Sustainability / Sustainability Risks
(Regulation (EU) 2019/2088: Sustainable Finance Disclosure Regulation [SFDR])
The term “sustainability risks” refers to the risk of an actual or potential loss in value of an investment due to the occurrence of environmental, social or governance (ESG) events. In line with the European Union’s understanding of sustainability, sustainability should not be limited to environmental aspects, but should rather take into account the entire ESG spectrum (Environment, Social and Governance). NSF Wealth Management Trust reg. is subject to disclosure requirements under the Sustainable Finance Disclosure Regulation (SFDR) in this regard. In fulfillment of these disclosure obligations, we are disclosing the following:
- NSF Wealth Management Trust reg. recognizes its responsibility to ensure a livable future for generations to come.

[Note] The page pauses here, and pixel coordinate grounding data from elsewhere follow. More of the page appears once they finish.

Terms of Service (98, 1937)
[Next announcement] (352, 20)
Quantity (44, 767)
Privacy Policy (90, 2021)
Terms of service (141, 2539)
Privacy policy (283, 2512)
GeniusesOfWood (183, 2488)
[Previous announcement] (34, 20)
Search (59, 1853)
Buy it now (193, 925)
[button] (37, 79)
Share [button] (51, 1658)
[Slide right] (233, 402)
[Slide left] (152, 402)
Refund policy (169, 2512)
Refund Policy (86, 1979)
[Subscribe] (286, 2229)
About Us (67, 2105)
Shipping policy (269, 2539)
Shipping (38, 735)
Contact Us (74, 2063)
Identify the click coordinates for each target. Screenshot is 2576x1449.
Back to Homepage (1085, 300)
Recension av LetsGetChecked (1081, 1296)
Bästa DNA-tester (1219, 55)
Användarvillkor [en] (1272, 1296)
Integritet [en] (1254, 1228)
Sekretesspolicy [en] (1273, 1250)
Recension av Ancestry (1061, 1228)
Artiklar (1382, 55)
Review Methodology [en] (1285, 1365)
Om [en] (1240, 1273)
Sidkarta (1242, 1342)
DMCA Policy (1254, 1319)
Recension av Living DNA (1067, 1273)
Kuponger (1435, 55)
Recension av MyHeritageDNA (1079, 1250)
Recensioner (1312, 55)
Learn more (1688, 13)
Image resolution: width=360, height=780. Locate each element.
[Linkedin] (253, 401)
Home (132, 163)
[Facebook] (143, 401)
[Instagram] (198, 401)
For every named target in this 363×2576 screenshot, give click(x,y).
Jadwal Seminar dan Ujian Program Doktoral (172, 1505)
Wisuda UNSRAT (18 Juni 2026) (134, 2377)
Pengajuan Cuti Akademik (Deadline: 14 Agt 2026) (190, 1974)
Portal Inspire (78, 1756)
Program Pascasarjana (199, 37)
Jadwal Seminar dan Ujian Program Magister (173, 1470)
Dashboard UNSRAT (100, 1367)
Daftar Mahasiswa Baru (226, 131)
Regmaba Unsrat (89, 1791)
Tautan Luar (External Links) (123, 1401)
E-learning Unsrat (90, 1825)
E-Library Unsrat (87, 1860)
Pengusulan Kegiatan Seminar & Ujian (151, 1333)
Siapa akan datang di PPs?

- The remuneration policy of NSF Wealth Management Trust reg. is ESG neutral. However, we will closely monitor developments in this area and will inform you here of any changes.
- NSF Wealth Management Trust reg. as an asset manager is committed to systematically taking sustainability criteria (ESG criteria) into account in the investment process. The integration of so-called ESG criteria is considered an integral part of the investment process. NSF Wealth Management Trust reg. is firmly convinced that taking sustainable investment decisions can improve the risk-return ratio of their clients’ portfolios. Portfolio risks can be reduced while opportunities are seized. These ESG requirements (ESG standards) are defined in the investment guidelines and continuously monitored at the portfolio level. Sustainability in the investment process means that NSF Wealth Management Trust reg. considers the three sub-areas “E” (Environment), “S” (Social), and “G” (Governance) to be of equal importance. Securities from the investment universe are excluded if they do not meet the minimum requirements regarding the defined ESG criteria (ESG criteria at the overall ESG rating level as well as separate E, S, and G ratings). Stocks and bonds of companies that exhibit critical corporate practices with regard to sustainability standards and therefore risk negative impacts on financial and/or non-financial areas are systematically excluded for risk reasons and are not eligible for investment. NSF Wealth Management Trust reg. uses an integrated tool in the portfolio management system to review and report on these ESG standards, which enables ongoing risk monitoring.
The concept for taking PAIs into account in the investment process (principal adverse impact) is currently being developed. Once integrated, the PAIs defined by NSF Wealth Management Trust reg. can be monitored, evaluated and integrated into existing reporting.
- The NSF Group does not pursue a sustainability concept at the corporate level. A careful and modern use of all resources is assumed and taken for granted. Specific sustainability goals are not set.